Energy storage deployments, primarily lithium-ion batteries, are expected to nearly triple this year to 1,233 MWh from 431 MWh in 2017, according to a recent report by consulting firm GTM Research and the Energy Storage Association.

Cost declines and changing policies are driving the growth. At the national level, the Federal Energy Regulatory Commission in February issued an order directing wholesale power markets to develop rules to allow energy storage devices to participate more freely in those markets. Ravi Manghani, director of energy storage at GTM Research, has said the order would “open the floodgates” for energy storage. In a study released after the FERC order, The Brattle Group said the order could pave the way for energy storage to grow to 50,000 MW over the next decade.
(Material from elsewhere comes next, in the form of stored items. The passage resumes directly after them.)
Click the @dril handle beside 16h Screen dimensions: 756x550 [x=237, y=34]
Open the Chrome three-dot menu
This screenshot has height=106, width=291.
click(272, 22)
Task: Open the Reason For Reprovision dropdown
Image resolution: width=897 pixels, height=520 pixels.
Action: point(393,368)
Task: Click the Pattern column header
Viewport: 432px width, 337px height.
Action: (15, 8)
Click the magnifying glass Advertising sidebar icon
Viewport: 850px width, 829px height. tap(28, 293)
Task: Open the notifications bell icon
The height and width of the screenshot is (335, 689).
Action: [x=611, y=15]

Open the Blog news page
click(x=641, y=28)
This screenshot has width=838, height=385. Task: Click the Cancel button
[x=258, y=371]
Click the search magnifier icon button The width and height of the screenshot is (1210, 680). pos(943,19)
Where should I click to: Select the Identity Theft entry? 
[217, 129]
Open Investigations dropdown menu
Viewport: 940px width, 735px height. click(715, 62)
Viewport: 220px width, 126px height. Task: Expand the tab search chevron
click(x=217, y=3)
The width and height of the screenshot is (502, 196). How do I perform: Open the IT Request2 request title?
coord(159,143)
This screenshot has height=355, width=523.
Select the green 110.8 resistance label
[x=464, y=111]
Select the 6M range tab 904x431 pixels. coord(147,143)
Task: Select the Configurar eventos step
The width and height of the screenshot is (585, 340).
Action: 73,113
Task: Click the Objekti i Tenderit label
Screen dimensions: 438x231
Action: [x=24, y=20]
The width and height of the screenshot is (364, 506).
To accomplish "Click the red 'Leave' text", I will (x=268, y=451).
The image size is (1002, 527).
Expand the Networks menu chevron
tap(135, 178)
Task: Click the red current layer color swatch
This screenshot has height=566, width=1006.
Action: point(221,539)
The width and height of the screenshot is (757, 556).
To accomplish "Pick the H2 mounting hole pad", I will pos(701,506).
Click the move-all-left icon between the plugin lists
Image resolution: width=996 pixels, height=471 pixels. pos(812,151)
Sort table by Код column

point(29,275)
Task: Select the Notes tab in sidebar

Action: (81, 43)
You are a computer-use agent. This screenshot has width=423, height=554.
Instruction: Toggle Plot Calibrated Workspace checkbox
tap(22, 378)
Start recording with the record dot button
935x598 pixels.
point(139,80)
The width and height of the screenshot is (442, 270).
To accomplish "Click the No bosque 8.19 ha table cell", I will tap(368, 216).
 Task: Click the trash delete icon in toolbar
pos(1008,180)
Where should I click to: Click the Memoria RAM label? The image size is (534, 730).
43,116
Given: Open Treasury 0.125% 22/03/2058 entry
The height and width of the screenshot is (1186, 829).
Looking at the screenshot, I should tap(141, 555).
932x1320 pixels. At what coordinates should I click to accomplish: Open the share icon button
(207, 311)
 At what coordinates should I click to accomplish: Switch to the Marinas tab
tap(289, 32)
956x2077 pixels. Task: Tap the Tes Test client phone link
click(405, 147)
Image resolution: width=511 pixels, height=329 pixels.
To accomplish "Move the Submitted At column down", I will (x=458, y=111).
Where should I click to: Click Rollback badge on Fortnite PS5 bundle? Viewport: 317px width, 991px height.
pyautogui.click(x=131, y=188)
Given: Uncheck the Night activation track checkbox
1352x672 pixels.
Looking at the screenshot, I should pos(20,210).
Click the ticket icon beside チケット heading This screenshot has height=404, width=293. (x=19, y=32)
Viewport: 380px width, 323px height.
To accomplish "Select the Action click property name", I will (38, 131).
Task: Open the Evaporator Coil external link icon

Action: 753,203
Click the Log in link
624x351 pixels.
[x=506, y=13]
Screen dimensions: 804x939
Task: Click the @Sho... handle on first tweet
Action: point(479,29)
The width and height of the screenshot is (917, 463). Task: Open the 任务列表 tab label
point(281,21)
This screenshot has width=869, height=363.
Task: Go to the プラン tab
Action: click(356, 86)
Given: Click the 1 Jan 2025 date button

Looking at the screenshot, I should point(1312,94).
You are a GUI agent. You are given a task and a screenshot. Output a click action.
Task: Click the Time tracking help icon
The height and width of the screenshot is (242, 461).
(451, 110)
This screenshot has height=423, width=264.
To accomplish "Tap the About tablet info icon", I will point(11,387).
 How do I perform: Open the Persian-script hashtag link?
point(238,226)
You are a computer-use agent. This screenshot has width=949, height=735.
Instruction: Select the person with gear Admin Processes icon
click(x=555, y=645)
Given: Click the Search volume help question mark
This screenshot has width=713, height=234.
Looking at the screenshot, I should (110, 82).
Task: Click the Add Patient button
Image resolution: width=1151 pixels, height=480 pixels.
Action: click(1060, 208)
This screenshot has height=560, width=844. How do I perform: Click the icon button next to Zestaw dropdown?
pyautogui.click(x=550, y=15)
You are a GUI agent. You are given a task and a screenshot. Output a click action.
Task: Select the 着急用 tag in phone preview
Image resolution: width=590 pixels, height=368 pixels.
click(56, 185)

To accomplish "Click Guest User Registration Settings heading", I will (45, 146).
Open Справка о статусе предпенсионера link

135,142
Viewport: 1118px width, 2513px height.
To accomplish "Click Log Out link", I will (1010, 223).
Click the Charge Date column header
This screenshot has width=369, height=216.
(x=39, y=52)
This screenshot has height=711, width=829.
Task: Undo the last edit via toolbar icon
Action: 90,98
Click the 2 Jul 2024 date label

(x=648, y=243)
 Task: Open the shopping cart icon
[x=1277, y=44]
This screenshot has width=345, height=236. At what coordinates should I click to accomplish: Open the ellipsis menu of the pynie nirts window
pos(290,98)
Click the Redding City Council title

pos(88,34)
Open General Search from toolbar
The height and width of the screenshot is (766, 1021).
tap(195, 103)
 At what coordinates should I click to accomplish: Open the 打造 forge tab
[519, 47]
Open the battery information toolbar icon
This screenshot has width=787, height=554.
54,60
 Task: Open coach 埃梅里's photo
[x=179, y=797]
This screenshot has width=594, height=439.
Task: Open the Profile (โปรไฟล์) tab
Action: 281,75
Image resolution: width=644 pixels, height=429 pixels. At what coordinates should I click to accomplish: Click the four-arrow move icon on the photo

Currently, there are about 700 MW of utility scale batteries on the U.S. grid, according to the Energy Information Administration. While still just 0.06% of the overall generation market, most of the storage deployments have occurred over the past seven years, EIA says.

“In many ways, the energy storage market is where the solar market was a few years ago,” says Ralph Romero, senior managing director at Black & Veatch Management Consulting. “Equipment prices are dropping while the technologies are making grid-connected investments more attractive and cost competitive.”

GTM forecasts battery rack price declines of 10% annually over the next five years will continue to drive growth. The GTM-ESA report predicts energy storage installments will grow by a factor of 15 between 2017 and 2023 and also will grow in value to $1 billion in 2019 from $302 million in 2017, reaching $3.8 billion by 2023.

Physically, energy storage can be placed almost anywhere on the grid to balance voltage frequency or absorb excess energy. But energy storage does not fit neatly into the regulations that govern the grid, which were designed around the binary concepts of load and supply.

Energy storage can shift between those functions. The FERC directs wholesale power market operators to adapt their rules to accommodate energy storage.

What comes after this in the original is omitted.